#### [EXTRACT TO READ]

Back in 1997, with Labour in power, Britain enjoyed a relatively equal balance of trade with the EU: we were exporting as much as we were importing. The gap has been widening ever since; particularly impacted by the 2016 Brexit referendum, the COVID pandemic, and our subsequent withdrawal from the EU.

Russia’s invasion of Ukraine appears to have made Britain even more dependent on EU imports, and we now endure a trade deficit with the EU worth £10 billion, importing £26 billion-worth of goods but exporting just £16 billion.


Graph: Financial Times

It was reported in late March that the volume of Britain’s exports had fallen by 14% as the ‘rest of the world’ saw an increase of 8.2%, despite experiencing the same COVID-and conflict-driven supply shocks. Michael Saunders, external member of the Bank of England’s Monetary Policy Committee, says that Brexit has “reduced the economy’s openness, in trade and labour mobility”.

EU Trade

Graph: ResearchGate

By 2019, Britain’s total trade in goods with the EU exceeded £110 billion. Non-EU total trade in goods was below £100 billion. In the first few months of 2020, trade (including across the EU) crashed due to the pandemic. Towards the end of the year, Britain’s EU and non-EU total trade in goods rebounded, but neither reached pre-lockdown levels.

#### [REQUIRED ACTION 1]
In the text on Britain's trade with the EU, how large is the trade deficit with the EU?
#### [REQUIRED ACTION 2]
Copy the text on Britain's trade with the EU between "Back in 1997, with" and "just £16 billion.", inclusive.

#### [DATA PROVIDED]
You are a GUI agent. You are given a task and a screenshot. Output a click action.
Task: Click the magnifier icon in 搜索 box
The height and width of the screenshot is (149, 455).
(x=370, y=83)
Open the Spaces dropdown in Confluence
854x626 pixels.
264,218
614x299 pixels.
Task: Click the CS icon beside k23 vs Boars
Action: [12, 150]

#### [TASK ANSWER 1]
£10 billion.

#### [TASK ANSWER 2]
Back in 1997, with Labour in power, Britain enjoyed a relatively equal balance of trade with the EU: we were exporting as much as we were importing. The gap has been widening ever since; particularly impacted by the 2016 Brexit referendum, the COVID pandemic, and our subsequent withdrawal from the EU.

Russia’s invasion of Ukraine appears to have made Britain even more dependent on EU imports, and we now endure a trade deficit with the EU worth £10 billion, importing £26 billion-worth of goods but exporting just £16 billion.